Unsurprisingly, a number of independent film producers in the territory can see the potential costs rather more than the benefits to them.

There's also a chequered history for such schemes stretching back to the Eady Levy. And somewhere along the line, the consultation process seems to have bypassed a lot of those directly affected.

But going back to the core point, there is a strong argument that skills and training are a serious issue for the UK and beyond. Markets with a mature film industry have no choice but to make the quality of skills a major part of their competitive arguments against often much cheaper facilities and bigger tax incentives in emerging nations.

Those claims have a shelf life, however; particularly at a time of rapid advances in technology. Being the best at yesterday's way of doing business is the surest road to obsolescence.

Redirecting some of the financial investment from Hollywood productions into creating a sustainable long-term business seems sensible enough - because the trickle-down theory, whereby a studio shoot creates wealth and skills that can then be put to local use, works better in theory than practice.

But many of the independent producers calling Screen this week have questioned whether the financial burden should rest with their already-stretched finances. Quite rightly, some point out that a bigger problem is that cinema is not taken seriously as an art form or business in education and consequently is losing the interest of young people.
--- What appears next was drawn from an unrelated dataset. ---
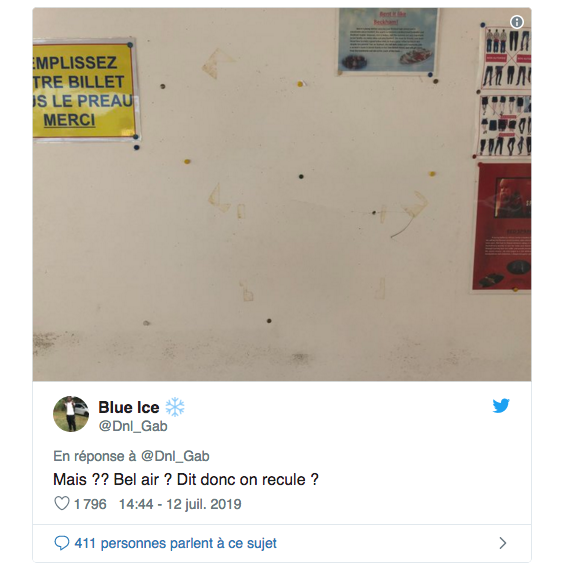
Task: Click the Beckham poster in the photo
Action: click(x=388, y=41)
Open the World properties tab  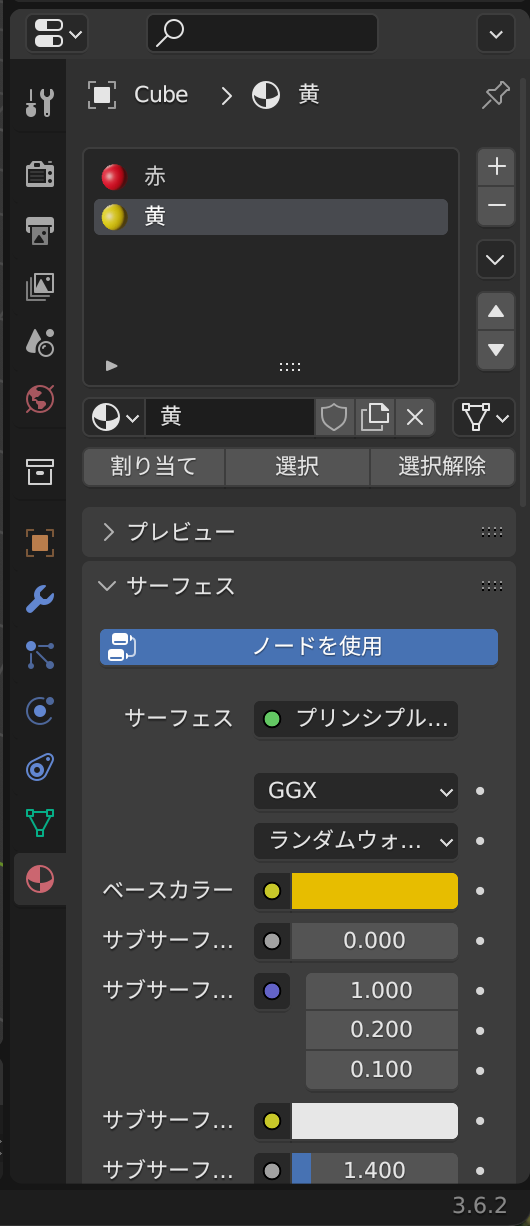[x=40, y=399]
In France, cinema is a central part of the social and cultural fabric and a genuine business - too often elsewhere it's perceived by the young as something Hollywood does or a hobby that very occasionally turns into business. Making producers pay for the lack of vision in state education seems a little rich.

But there's a bigger picture here and it goes beyond the rights or wrongs of an apprenticeship scheme, which could and should still be modified to ensure costs and benefits are fairly matched. It goes back to the idea that training is the lifeblood of film. This may seem like semantics but words sometimes betray a perception that ought to be questioned.

One might have fun allocating body parts to various industry disciplines. Like the body, the industry is made up of many vital organs, without which the whole could not exist. But there's little doubt about the lifeblood of the film industry: it's money.

And that means the heart of the independent business has to be producers. Of course there are good producers and bad producers; a few are considerably more adept at draining soft money out of government than making films anyone wants to see. But that doesn't alter the fact it is producers who have the drive, the nerve and often the creative vision to take the financial risks in the ultimate triumph of hope over experience. If we are indeed heading for a global recession - and the collected effort not to say it is becoming deafening - then those prepared to make the leap become ever more important.

Explain how the industry works to an outsider and you realise how producers put up with an astonishingly low level of recognition and reward. Part of the reason is that it's a solitary activity with little of the collective muscle on which other parts of the business can draw more easily.

That need for a stronger voice may turn into action in the UK and elsewhere in the coming years. But anyone making policies on film or drawing up grand strategies for the industry would do well to remember that without producers making films, there are no jobs for those trainees.